Dari kacamata sosial, penulis melihat bahwa secara geografis Maluku Utara merupakan wilayah yang sangat kaya akan sumber daya alam (SDA). Potensi ini seharusnya menjadi pijakan kuat untuk menciptakan kesejahteraan dan kemajuan. Namun, kekayaan tersebut tampak buram ketika dihadapkan pada kenyataan yang kompleks: infrastruktur yang belum merata, kesenjangan pelayanan dasar di wilayah-wilayah terluar, serta sistem pendidikan yang masih bersifat pusatistik jauh dari realitas kehidupan masyarakat lokal.
Keberagaman budaya Maluku Utara yang sarat dengan nilai, pengetahuan lokal, dan filosofi hidup masyarakat adat tidak mendapatkan perhatian yang memadai dalam kebijakan pendidikan.
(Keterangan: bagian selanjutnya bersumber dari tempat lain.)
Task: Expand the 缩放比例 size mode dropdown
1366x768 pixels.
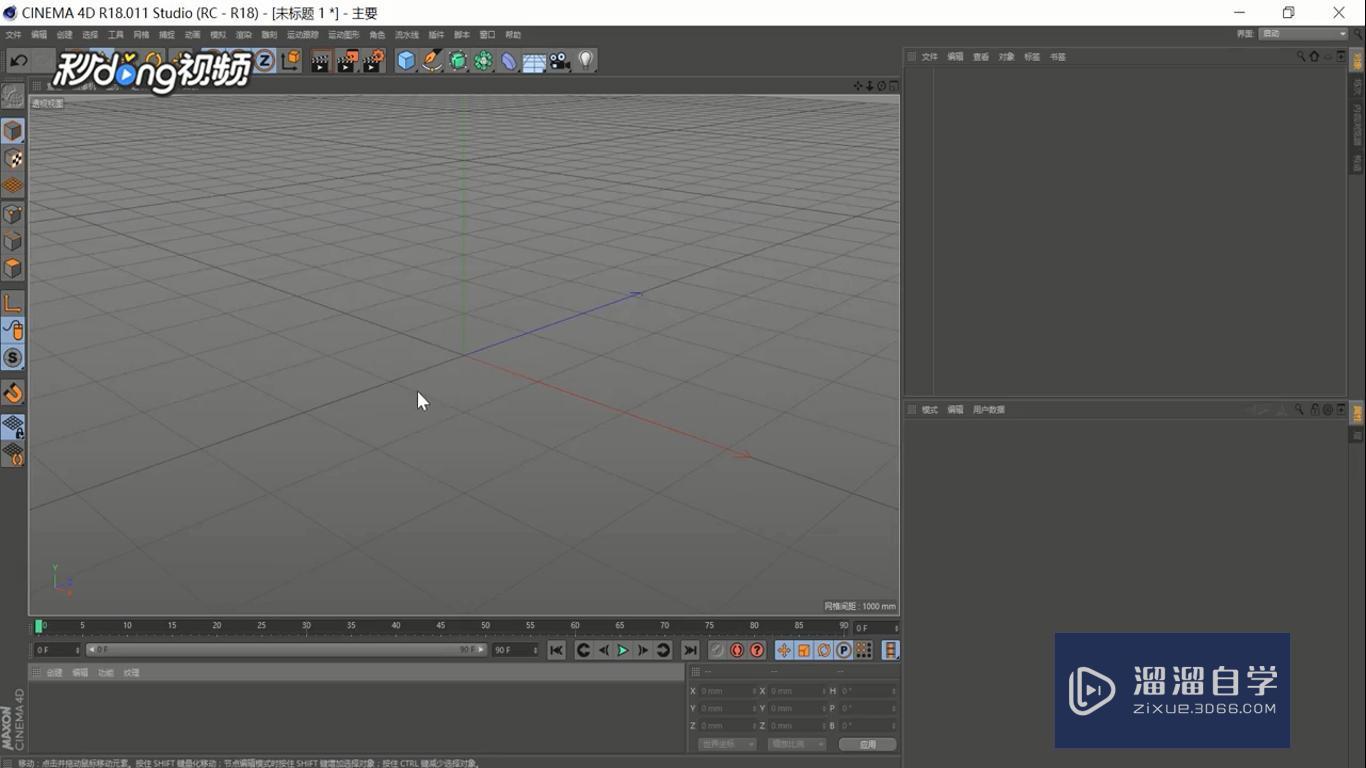Action: [x=797, y=744]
Muatan lokal hanya menjadi pelengkap administratif, bukan fondasi epistemik yang digarap serius. Akibatnya, warisan budaya yang seharusnya diwariskan secara hidup dalam sistem pendidikan justru terpinggirkan dan berisiko punah dalam generasi mendatang.
Padahal, Ki Hadjar Dewantara telah jauh hari menegaskan bahwa pendidikan adalah proses menuntun segala kekuatan kodrat yang ada pada anak-anak agar mereka sebagai manusia dan sebagai anggota masyarakat dapat mencapai keselamatan dan kebahagiaan. Namun, bagaimana mungkin “menuntun kodrat” jika kodrat lokal yakni budaya dan jati diri masyarakat tak pernah hadir dalam kurikulum?
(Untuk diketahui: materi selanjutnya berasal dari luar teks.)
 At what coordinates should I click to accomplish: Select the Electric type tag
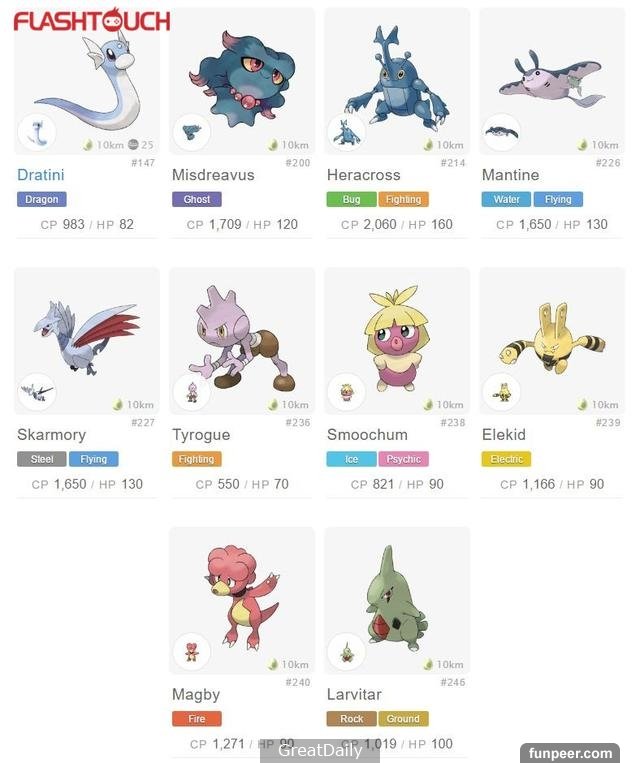(x=507, y=459)
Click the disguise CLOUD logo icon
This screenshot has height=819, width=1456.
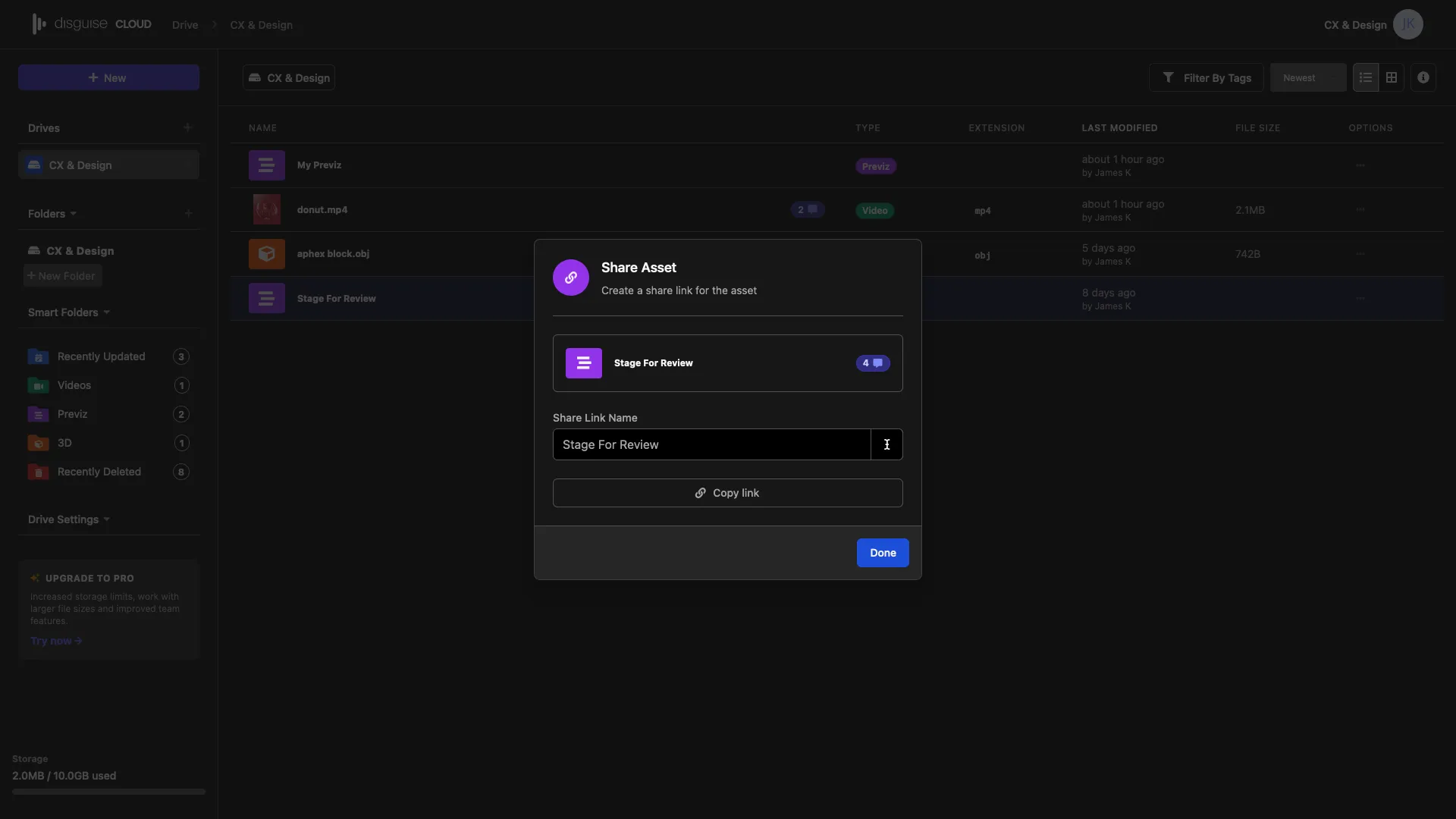(39, 23)
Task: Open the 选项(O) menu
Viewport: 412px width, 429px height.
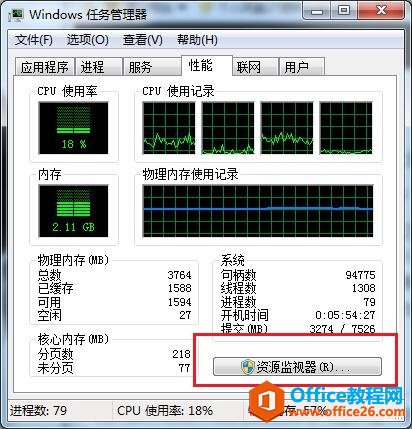Action: (x=88, y=40)
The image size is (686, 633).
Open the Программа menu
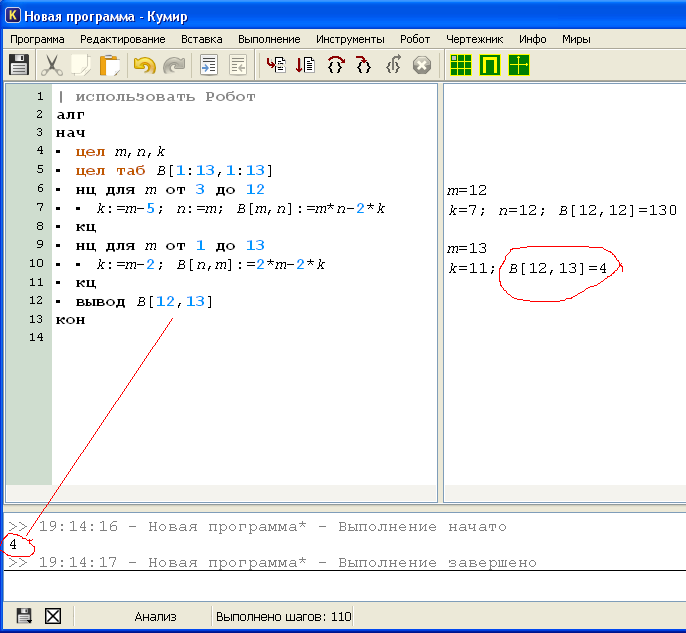pos(37,39)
Kita sering lupa bahwa pembangunan sejati bukan hanya soal infrastruktur fisik, tetapi juga soal membangun infrastruktur batin: nilai, identitas, dan memori kolektif masyarakat. Sayangnya, setiap kali kurikulum nasional berubah entah karena pergantian presiden, menteri, atau arah politik jangka pendek daerah hanya menjadi konsumen pasif. Mereka menjalankan apa yang digariskan pusat, tanpa diberi (atau mengambil) ruang untuk berdaulat atas pengetahuan dan kebudayaannya sendiri.
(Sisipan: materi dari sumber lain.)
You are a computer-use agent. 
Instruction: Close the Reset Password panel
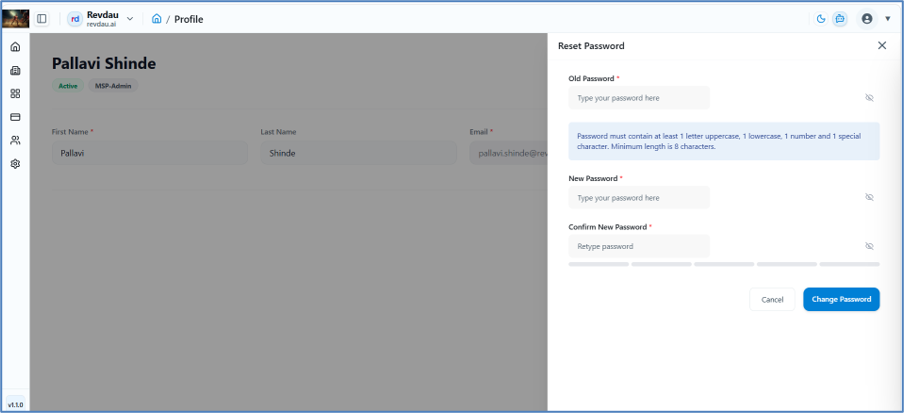coord(882,46)
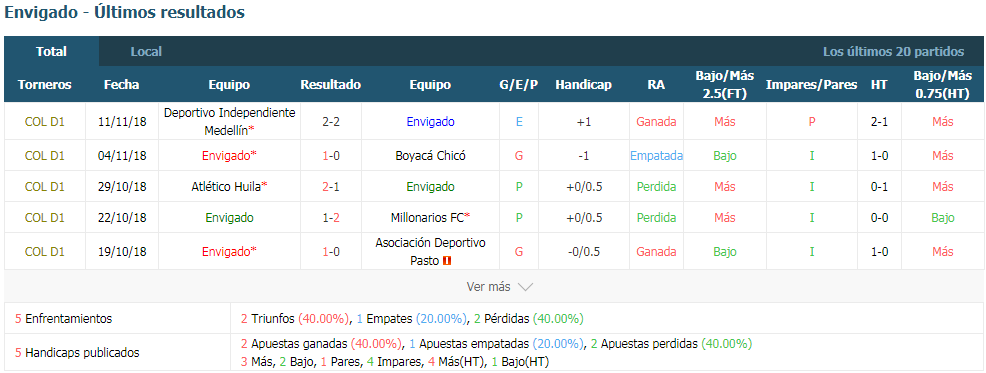Image resolution: width=986 pixels, height=373 pixels.
Task: Click the Handicap column header
Action: click(x=583, y=84)
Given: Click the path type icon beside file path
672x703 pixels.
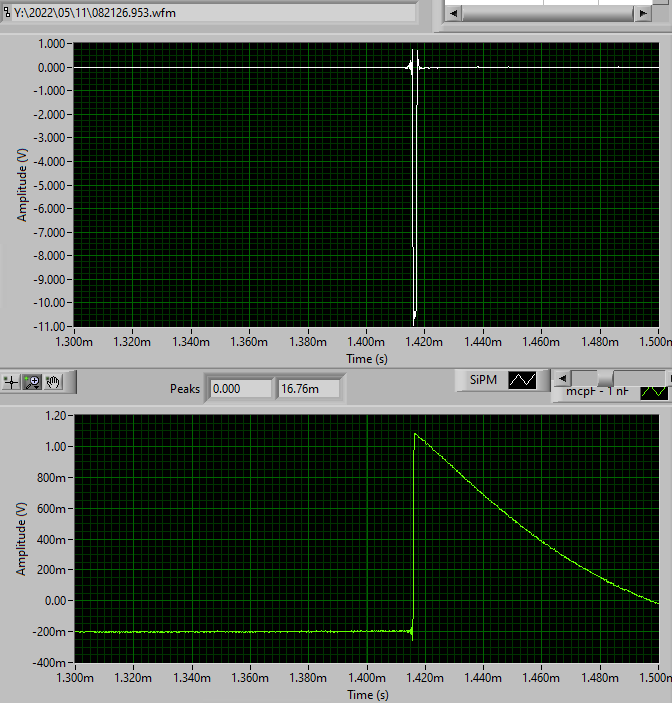Looking at the screenshot, I should point(6,13).
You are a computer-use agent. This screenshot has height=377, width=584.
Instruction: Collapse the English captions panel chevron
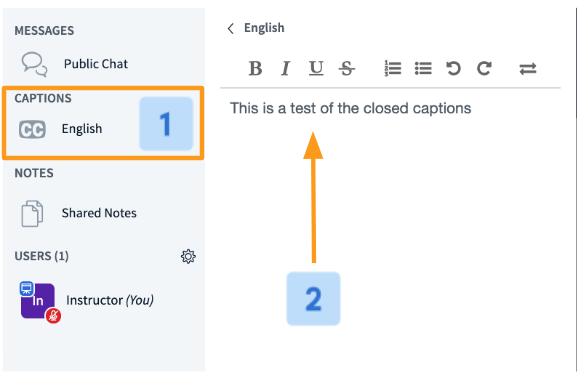pyautogui.click(x=231, y=28)
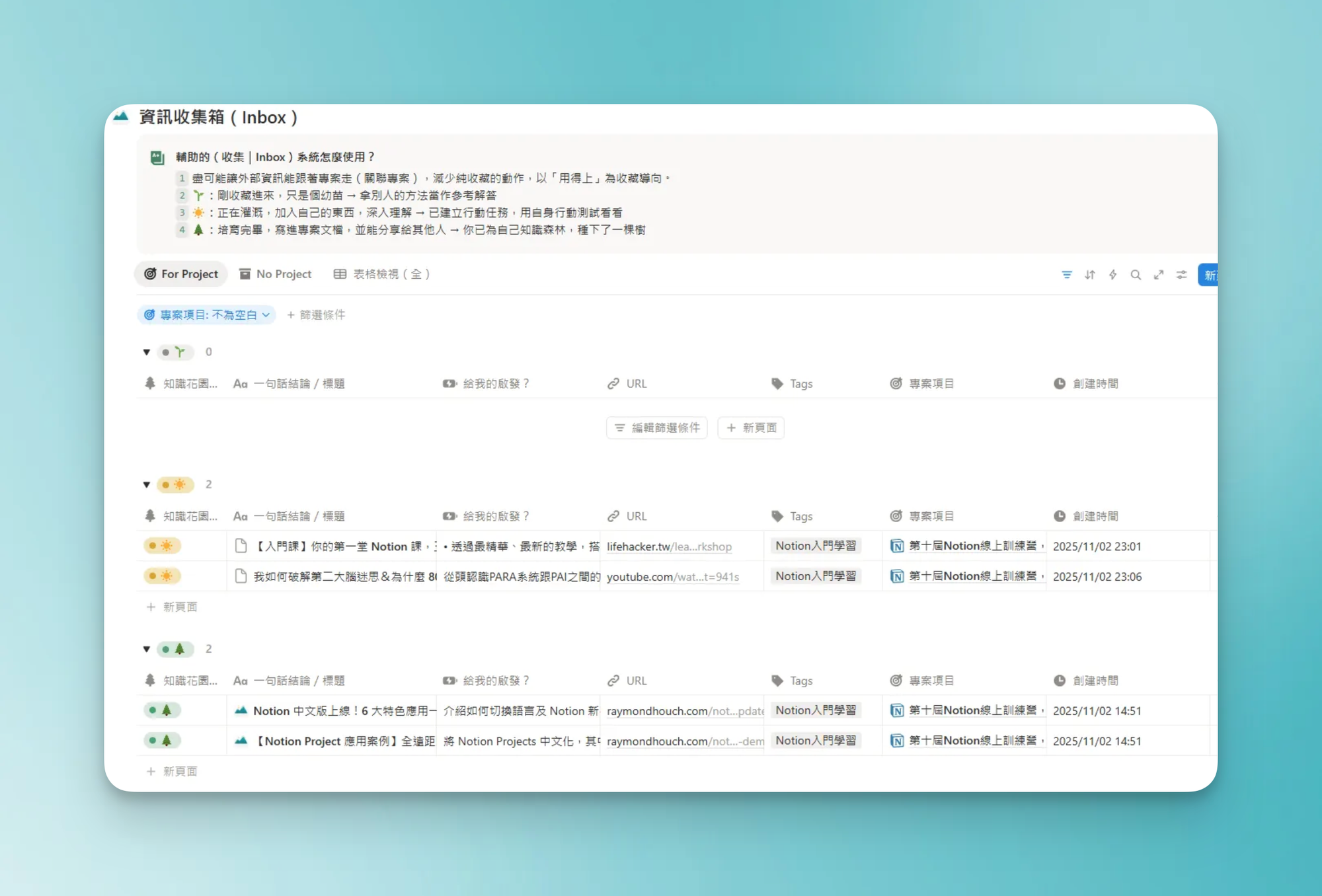Open sort options with the arrows icon

1090,275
Paulo Freire menyebut sistem semacam ini sebagai pendidikan “gaya bank”, di mana siswa dianggap sebagai wadah kosong yang harus diisi oleh pengetahuan dari luar. Tidak ada dialog, tidak ada refleksi kritis, dan tidak ada ruang bagi kebudayaan lokal untuk berbicara. Ini bukan sekadar kesalahan teknis pendidikan, melainkan bentuk baru dari kekuasaan epistemik di mana pusat memaksakan logikanya, sementara pinggiran hanya mengikuti.
“Maka, kapan daerah akan mulai berani menolak menjadi penonton atas cerita pendidikannya sendiri”?
Jika kita jujur, maka kita harus mengakui bahwa sistem pendidikan kita masih mengandung mentalitas kolonial: satu arah, satu kebenaran, satu logika. Kurikulum disusun di Jakarta, dan semua daerah harus mengikuti. Anak-anak di Ternate atau Halmahera dipaksa menghafal nama-nama tokoh nasional yang tak pernah mereka temui dalam sejarah lokalnya. Sementara tokoh adat, nenek moyang, dan filsafat hidup masyarakat sendiri tidak pernah diajarkan secara sistematis.
Dari sinilah ironi itu terasa menyakitkan: sekolah yang seharusnya menjadi ruang merdeka, malah menjadi mesin pengasingan. Anak-anak belajar banyak hal, kecuali tentang diri dan budayanya sendiri.
Dalam perspektif Emile Durkheim, pendidikan adalah medium utama untuk mentransmisikan nilai-nilai kolektif masyarakat. Jika pendidikan gagal menjalankan fungsi tersebut yakni menyambungkan generasi muda dengan identitas dan nilai sosialnya maka yang lahir bukan generasi pembaru, melainkan generasi yang terputus dari akarnya.
Oleh karena itu, peran pemerintah daerah seharusnya tidak berhenti pada pembangunan infrastruktur fisik. Justru yang paling mendesak adalah membangun infrastruktur kultural di ruang pendidikan. Caranya? Libatkan tokoh adat, pelaku budaya, dan narasi lokal dalam penyusunan kebijakan pendidikan. Bukan hanya sebagai pelengkap seremonial, tapi sebagai subjek utama dalam merancang arah pendidikan di daerahnya.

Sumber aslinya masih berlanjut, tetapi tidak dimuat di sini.